It is not a good idea just now to go to Geordieland mouthing the mantra that Northern Rock was an accident waiting to happen.

So the when the CBI's Richard Lambert went to Newcastle last night to speak at his organisation's local annual dinner, he noted instead that some of the people now indulging in hindsight were themselves recommending Rock shares at more than £12 earlier this year.

Anyway, what were the regulators doing when the Rock embarked on its doomed expansion?

More recently, what happened in the four weeks after August 14, the day City authorities became aware of trouble at the Rock and the news that the Bank of England had stepped in as lender of last resort?

How come that governor Mervyn King discovered only too late that a traditional Bank of England rescue executed secretly over a weekend was no longer legal?

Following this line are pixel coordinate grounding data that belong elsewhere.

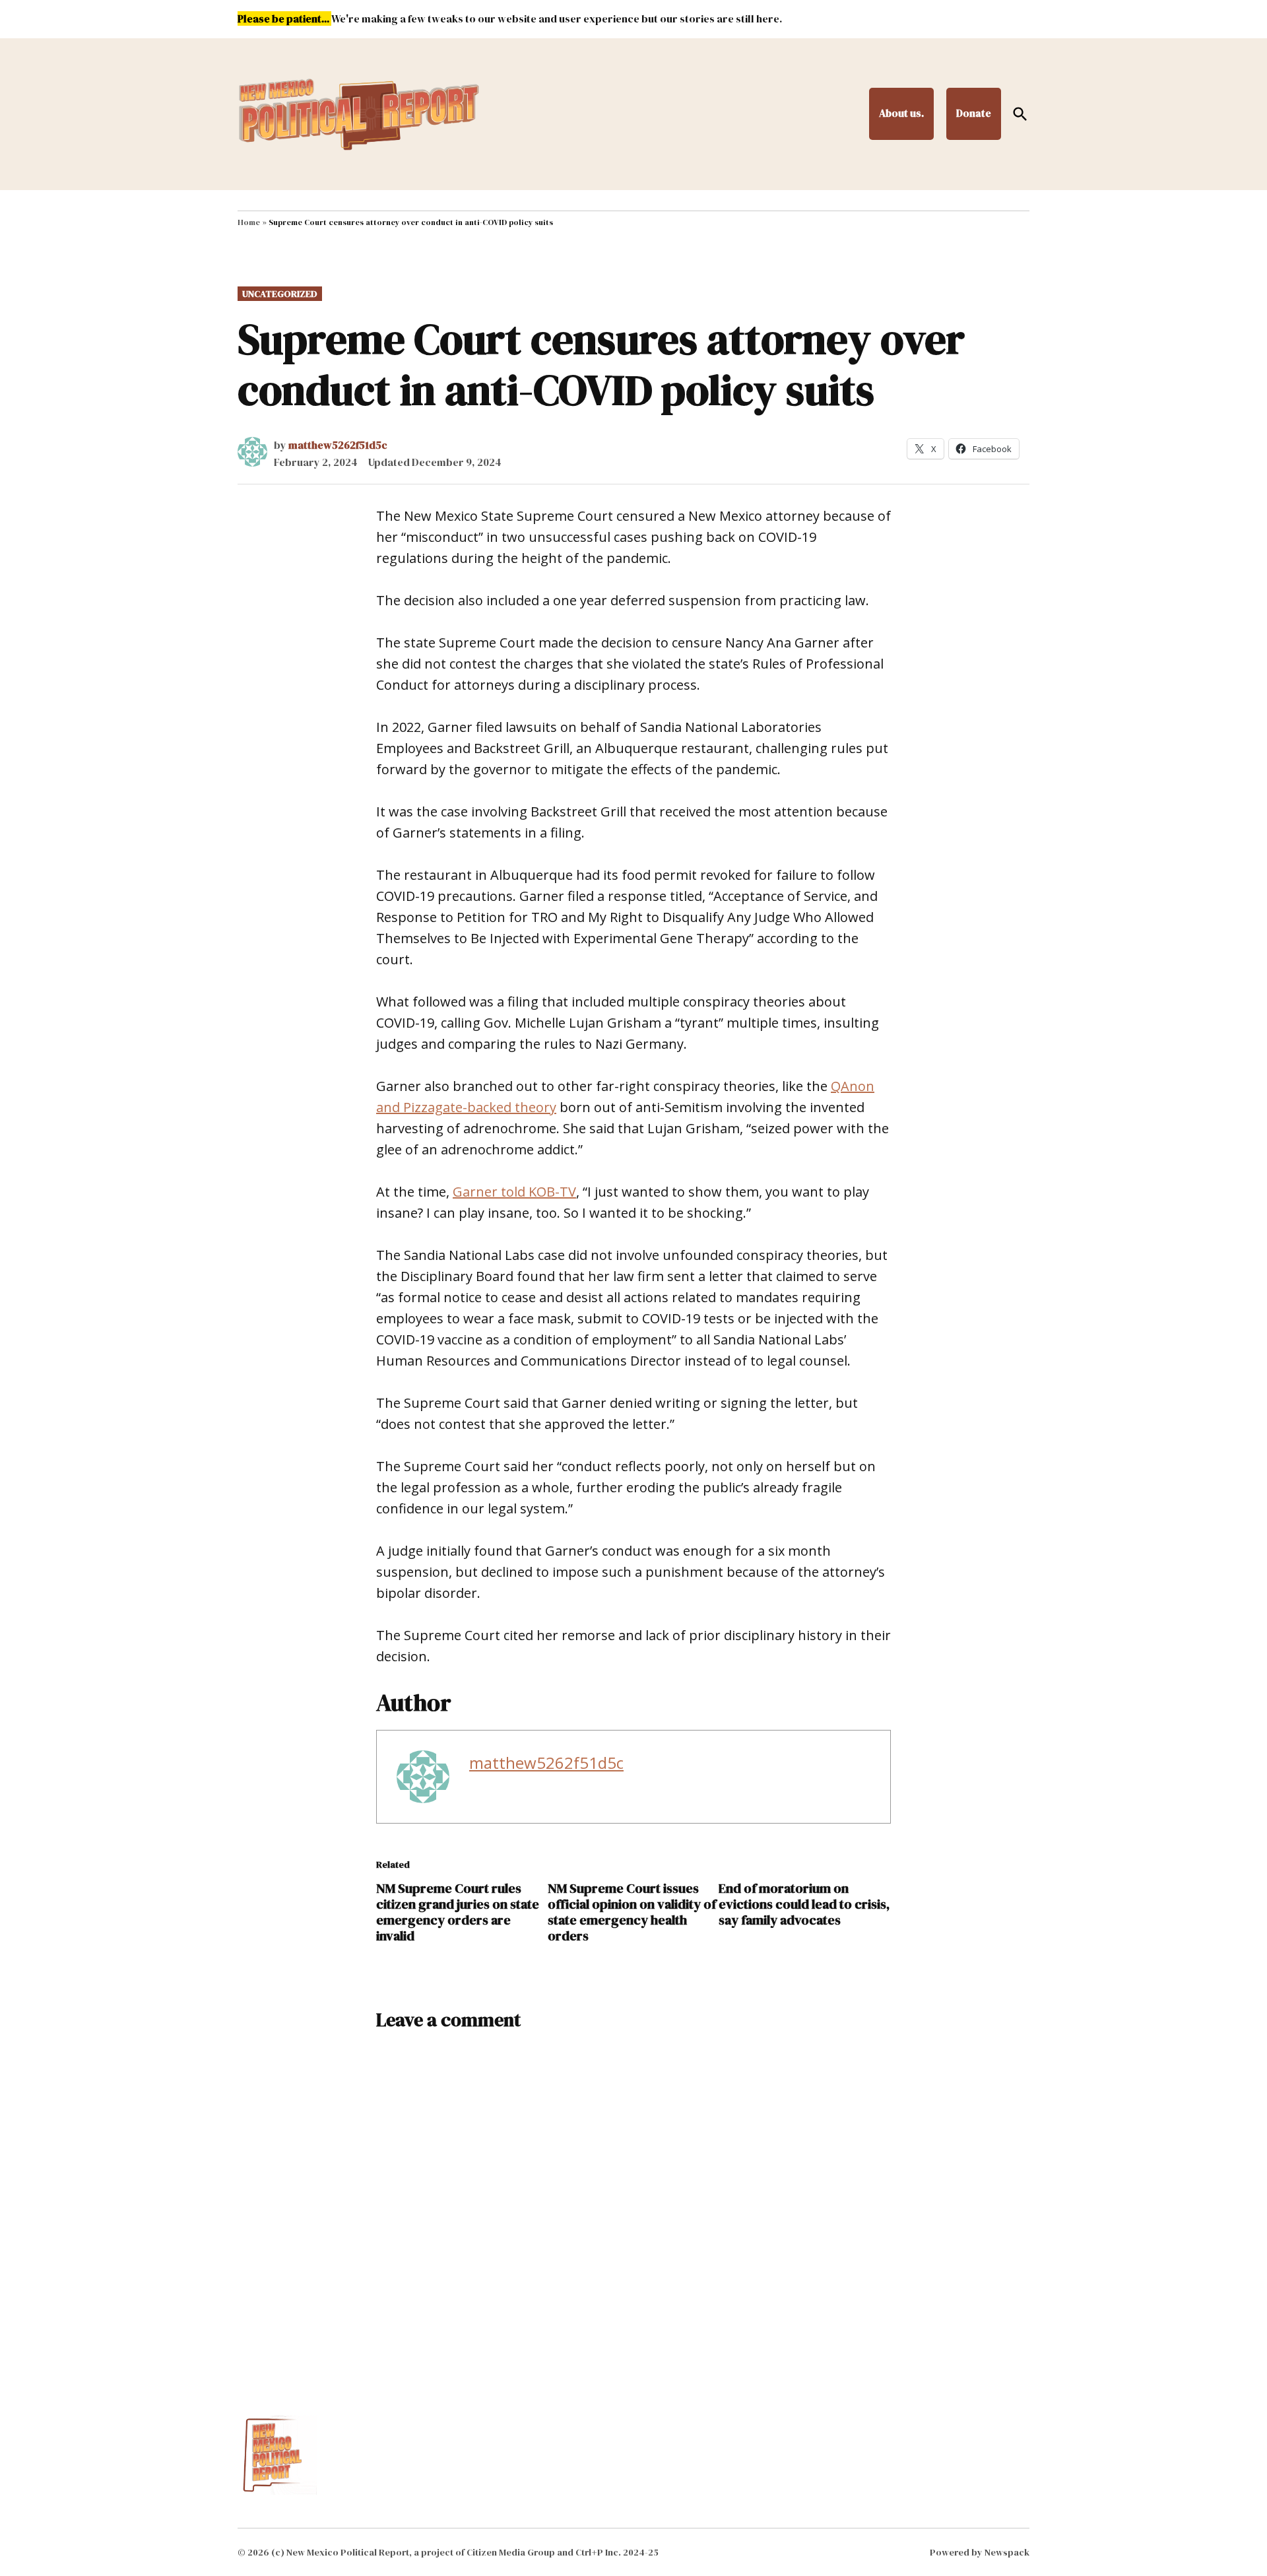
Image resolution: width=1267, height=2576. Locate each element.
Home (249, 222)
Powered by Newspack (979, 2552)
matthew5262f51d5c (337, 445)
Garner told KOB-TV (514, 1192)
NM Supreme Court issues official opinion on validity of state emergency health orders (632, 1912)
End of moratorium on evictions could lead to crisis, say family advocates (804, 1904)
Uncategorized (279, 293)
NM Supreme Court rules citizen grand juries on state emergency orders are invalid (457, 1912)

The Financial Services Authority insists the Rock was always solvent, exceeding its regulatory capital requirements and with a good quality loan book, so what price solvency and capital requirements?

All good questions.

Yet we ended up with depositors queuing in the streets and staying there, regardless of assurances from the Bank and everybody else, until a rattled Chancellor put unlimited taxpayers' money squarely on the line.

A bank run, Mr Lambert pointed out, is something that happens in the movies, or occasionally in a banana republic.

Britain prides itself on being a global centre of financial excellence, yet this run happened here at a time when both the economy and the banking system were in good shape and the independent Bank had presided over a decade of stability and low interest rates.

Have no illusions about the damage, either - witness yesterday's survey showing that nearly half the British now distrust banks, all banks.

The failed "tripartite" system, whereby the Bank, the FSA and the Treasury share the task of monitoring the stability of individual banks and the wider financial system will have to be sorted out.

So will guarantees for bank deposits. It will be easy to make things worse. Mr Lambert warned against a return to Chancellor Darling's "good old-fashioned banking", with rationed mortgages and where "managers of small businesses were submitted to more or less humiliating interrogations by their over-mighty branch managers".

Well, computers have come to stay. So have derivatives and clever, competitive individuals who can devise new ones and package them up.

If they cannot do so in Britain, they will go off to some country that lets them. The trick is to have regulators who understand what they are up to - plus time and inclination to read documents like the Rock's interim results.

The lack of takers for the Bank's £10 billion auction yesterday was understandable.

The money would have cost 6.75 per cent and banks could borrow three-months' cash at 6.32 per cent yesterday in the market, the lowest rate for six weeks.

Fine, so far as it goes, but this drama still has a while to run.